__GOAL__. Copy the lines below, changing each "Alles accepteren" to "Accepteer alles" and keeping everything else unchanged. Omit the pictures from your answer.

__DATASET ENTRIES__.
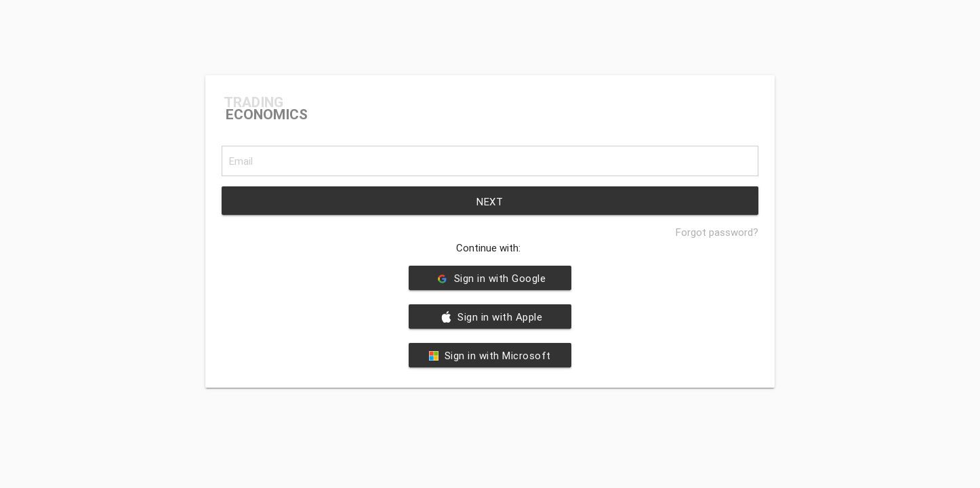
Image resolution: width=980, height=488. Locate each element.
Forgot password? (717, 232)
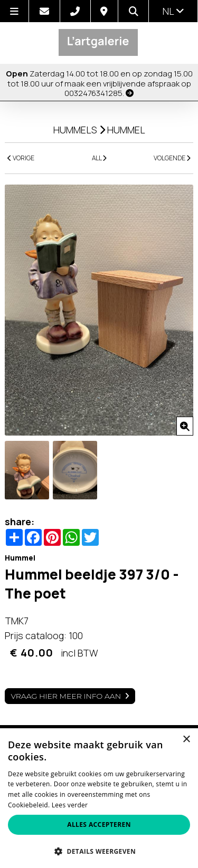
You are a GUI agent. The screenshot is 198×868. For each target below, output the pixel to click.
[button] (99, 851)
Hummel (126, 130)
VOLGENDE (172, 158)
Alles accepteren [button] (99, 824)
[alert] (99, 798)
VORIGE (21, 158)
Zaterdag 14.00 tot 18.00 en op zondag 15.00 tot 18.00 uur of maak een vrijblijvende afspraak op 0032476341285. (99, 83)
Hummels (75, 130)
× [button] (186, 739)
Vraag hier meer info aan (65, 696)
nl (173, 11)
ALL (99, 158)
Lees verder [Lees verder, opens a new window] (70, 805)
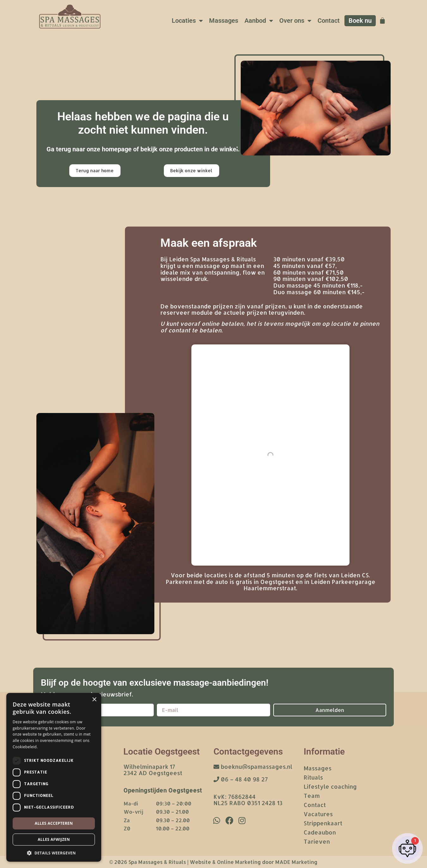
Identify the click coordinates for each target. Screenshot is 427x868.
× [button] (94, 700)
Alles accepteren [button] (54, 823)
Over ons (295, 21)
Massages (224, 21)
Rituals (313, 777)
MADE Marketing (296, 862)
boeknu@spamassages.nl (253, 766)
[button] (54, 852)
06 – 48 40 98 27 (240, 779)
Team (312, 796)
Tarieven (317, 841)
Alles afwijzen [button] (54, 839)
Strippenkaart (323, 823)
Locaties (187, 21)
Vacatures (318, 814)
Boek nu (360, 21)
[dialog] (54, 777)
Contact (329, 21)
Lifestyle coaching (330, 786)
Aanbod (259, 21)
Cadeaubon (320, 832)
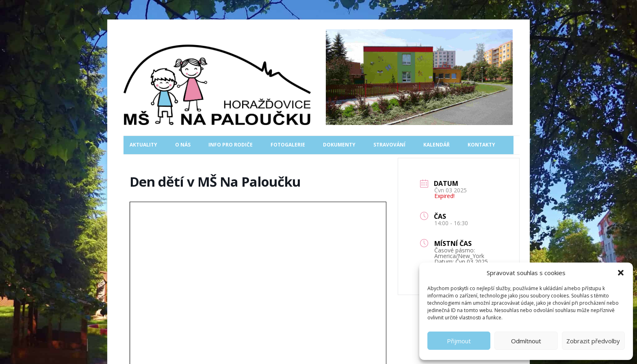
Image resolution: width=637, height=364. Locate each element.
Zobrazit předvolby (593, 341)
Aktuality (143, 144)
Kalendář (436, 144)
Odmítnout (526, 341)
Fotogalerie (288, 144)
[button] (621, 273)
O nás (183, 144)
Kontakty (481, 144)
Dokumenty (339, 144)
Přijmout (459, 341)
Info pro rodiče (230, 144)
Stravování (389, 144)
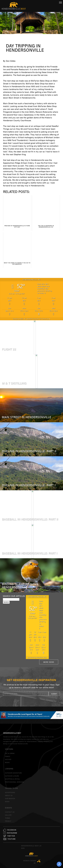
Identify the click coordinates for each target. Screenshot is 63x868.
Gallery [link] (8, 815)
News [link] (7, 801)
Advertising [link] (10, 792)
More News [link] (48, 662)
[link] (12, 830)
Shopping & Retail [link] (13, 779)
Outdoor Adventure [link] (13, 773)
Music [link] (7, 762)
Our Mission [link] (10, 798)
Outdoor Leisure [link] (12, 776)
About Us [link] (9, 795)
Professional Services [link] (15, 782)
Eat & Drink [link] (10, 753)
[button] (54, 694)
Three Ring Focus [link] (39, 861)
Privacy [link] (8, 821)
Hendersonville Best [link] (14, 6)
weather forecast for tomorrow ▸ (31, 319)
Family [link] (7, 756)
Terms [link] (7, 818)
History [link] (8, 759)
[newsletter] (26, 694)
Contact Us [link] (10, 812)
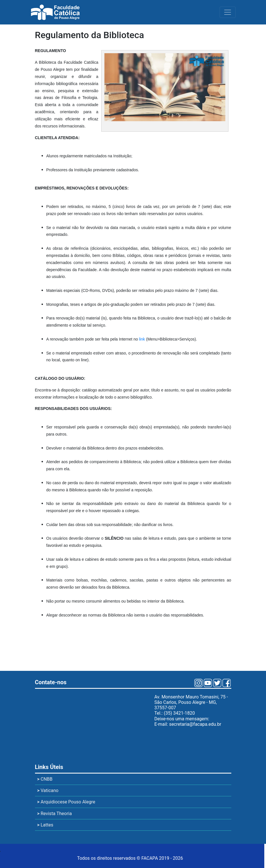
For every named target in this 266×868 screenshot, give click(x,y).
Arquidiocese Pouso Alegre (66, 802)
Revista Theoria (55, 813)
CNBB (45, 779)
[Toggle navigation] (228, 12)
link (142, 339)
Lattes (46, 825)
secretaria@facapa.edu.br (195, 724)
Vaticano (48, 790)
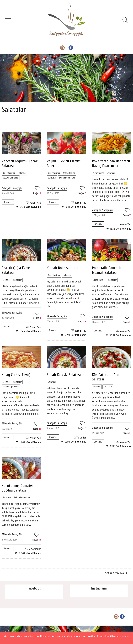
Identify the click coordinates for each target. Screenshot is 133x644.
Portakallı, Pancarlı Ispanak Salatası (106, 270)
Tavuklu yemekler (11, 386)
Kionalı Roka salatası (62, 268)
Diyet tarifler (9, 173)
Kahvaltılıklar (69, 173)
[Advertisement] (66, 78)
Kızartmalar (98, 173)
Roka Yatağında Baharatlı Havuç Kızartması (111, 164)
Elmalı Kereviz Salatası (64, 375)
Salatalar (22, 173)
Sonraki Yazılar (114, 573)
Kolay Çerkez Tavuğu (17, 375)
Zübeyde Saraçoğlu (12, 188)
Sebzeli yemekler (10, 178)
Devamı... (8, 202)
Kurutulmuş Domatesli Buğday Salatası (18, 488)
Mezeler (6, 280)
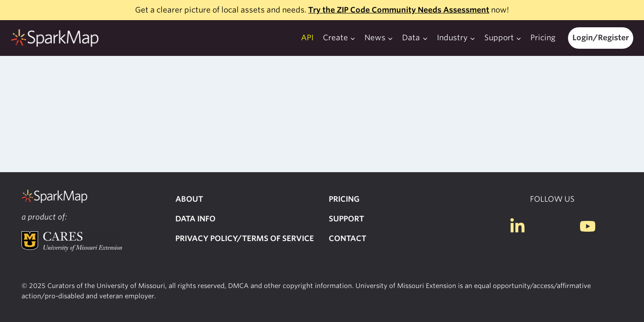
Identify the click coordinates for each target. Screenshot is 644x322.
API (307, 38)
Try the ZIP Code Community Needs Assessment (398, 10)
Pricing (543, 38)
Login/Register (601, 38)
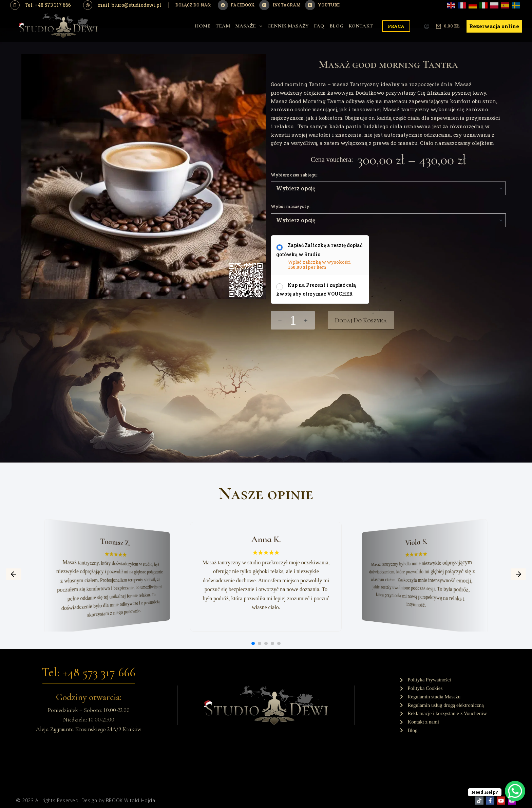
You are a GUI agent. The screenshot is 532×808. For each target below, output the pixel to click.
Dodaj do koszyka (361, 320)
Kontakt (361, 26)
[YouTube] (322, 5)
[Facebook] (236, 5)
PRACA (396, 26)
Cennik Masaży (288, 26)
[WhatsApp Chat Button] (515, 791)
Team (223, 26)
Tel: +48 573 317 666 (48, 5)
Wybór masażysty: (290, 206)
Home (203, 26)
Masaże (250, 26)
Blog (336, 26)
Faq (319, 26)
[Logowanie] (426, 26)
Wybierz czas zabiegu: (294, 175)
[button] (14, 574)
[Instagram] (280, 5)
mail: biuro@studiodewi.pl (129, 5)
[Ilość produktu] (293, 320)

__THE COMPLETED TASK__.
Image resolution: width=980, height=488. Locate each element.
Forgot password? (717, 232)
You are a GUI agent. The screenshot is 198×868. For each target below, output the pixel to click.
[button] (99, 851)
Hummel (126, 130)
VOLGENDE (172, 158)
Accepteer alles [button] (99, 824)
[alert] (99, 798)
VORIGE (21, 158)
Zaterdag 14.00 tot 18.00 en op zondag 15.00 tot 18.00 uur of maak een vrijblijvende afspraak op 0032476341285. (99, 83)
Hummels (75, 130)
× [button] (186, 739)
Vraag hier meer info aan (65, 696)
nl (173, 11)
ALL (99, 158)
Lees verder [Lees verder, opens a new window] (70, 805)
Identify the click coordinates for each target. Screenshot is 427x868.
× [button] (94, 700)
Accepteer alles [button] (54, 823)
Over ons (295, 21)
Massages (224, 21)
Rituals (313, 777)
MADE Marketing (296, 862)
boeknu@spamassages.nl (253, 766)
[button] (54, 852)
06 – 48 40 98 27 (240, 779)
Team (312, 796)
Tarieven (317, 841)
Alles afwijzen [button] (54, 839)
Strippenkaart (323, 823)
Locaties (187, 21)
Vacatures (318, 814)
Boek nu (360, 21)
[dialog] (54, 777)
Contact (329, 21)
Lifestyle coaching (330, 786)
Aanbod (259, 21)
Cadeaubon (320, 832)
Image resolution: width=637, height=364. Locate each element.
Zobrazit předvolby (593, 341)
Aktuality (143, 144)
Kalendář (436, 144)
Odmítnout (526, 341)
Fotogalerie (288, 144)
[button] (621, 273)
O nás (183, 144)
Kontakty (481, 144)
Dokumenty (339, 144)
Přijmout (459, 341)
Info pro rodiče (230, 144)
Stravování (389, 144)
Identify the click coordinates for each target. Screenshot is 63x868.
Gallery [link] (8, 815)
News [link] (7, 801)
Advertising [link] (10, 792)
More News [link] (48, 662)
[link] (12, 830)
Shopping & Retail [link] (13, 779)
Outdoor Adventure [link] (13, 773)
Music [link] (7, 762)
Our Mission [link] (10, 798)
Outdoor Leisure [link] (12, 776)
About Us [link] (9, 795)
Professional Services [link] (15, 782)
Eat & Drink [link] (10, 753)
[button] (54, 694)
Three Ring Focus [link] (39, 861)
Privacy [link] (8, 821)
Hendersonville Best [link] (14, 6)
weather forecast for tomorrow ▸ (31, 319)
Family [link] (7, 756)
Terms [link] (7, 818)
History [link] (8, 759)
[newsletter] (26, 694)
Contact Us [link] (10, 812)
For every named target in this 266×868 screenshot, give click(x,y).
Arquidiocese Pouso Alegre (66, 802)
Revista Theoria (55, 813)
CNBB (45, 779)
[Toggle navigation] (228, 12)
link (142, 339)
Lattes (46, 825)
secretaria@facapa.edu.br (195, 724)
Vaticano (48, 790)
Identify the click coordinates for each target. Screenshot is 133x644.
Portakallı, Pancarlı Ispanak Salatası (106, 270)
Tavuklu yemekler (11, 386)
Kionalı Roka salatası (62, 268)
Diyet tarifler (9, 173)
Kahvaltılıklar (69, 173)
[Advertisement] (66, 78)
Kızartmalar (98, 173)
Roka Yatağında Baharatlı Havuç Kızartması (111, 164)
Elmalı Kereviz Salatası (64, 375)
Salatalar (22, 173)
Sonraki Yazılar (114, 573)
Kolay Çerkez Tavuğu (17, 375)
Zübeyde Saraçoğlu (12, 188)
Sebzeli yemekler (10, 178)
Devamı... (8, 202)
Kurutulmuş Domatesli Buğday Salatası (18, 488)
Mezeler (6, 280)
Identify the click coordinates for each target. Screenshot is 644x322.
API (307, 38)
Try the ZIP Code Community Needs Assessment (398, 10)
Pricing (543, 38)
Login/Register (601, 38)
You are a GUI agent. The screenshot is 532×808. For each target below, output the pixel to click.
Dodaj do koszyka (361, 320)
Kontakt (361, 26)
[YouTube] (322, 5)
[Facebook] (236, 5)
PRACA (396, 26)
Cennik Masaży (288, 26)
[WhatsApp Chat Button] (515, 791)
Team (223, 26)
Tel: +48 573 317 666 (48, 5)
Wybór masażysty: (290, 206)
Home (203, 26)
Masaże (250, 26)
Blog (336, 26)
Faq (319, 26)
[Logowanie] (426, 26)
Wybierz czas zabiegu: (294, 175)
[button] (14, 574)
[Instagram] (280, 5)
mail: biuro@studiodewi.pl (129, 5)
[Ilość produktu] (293, 320)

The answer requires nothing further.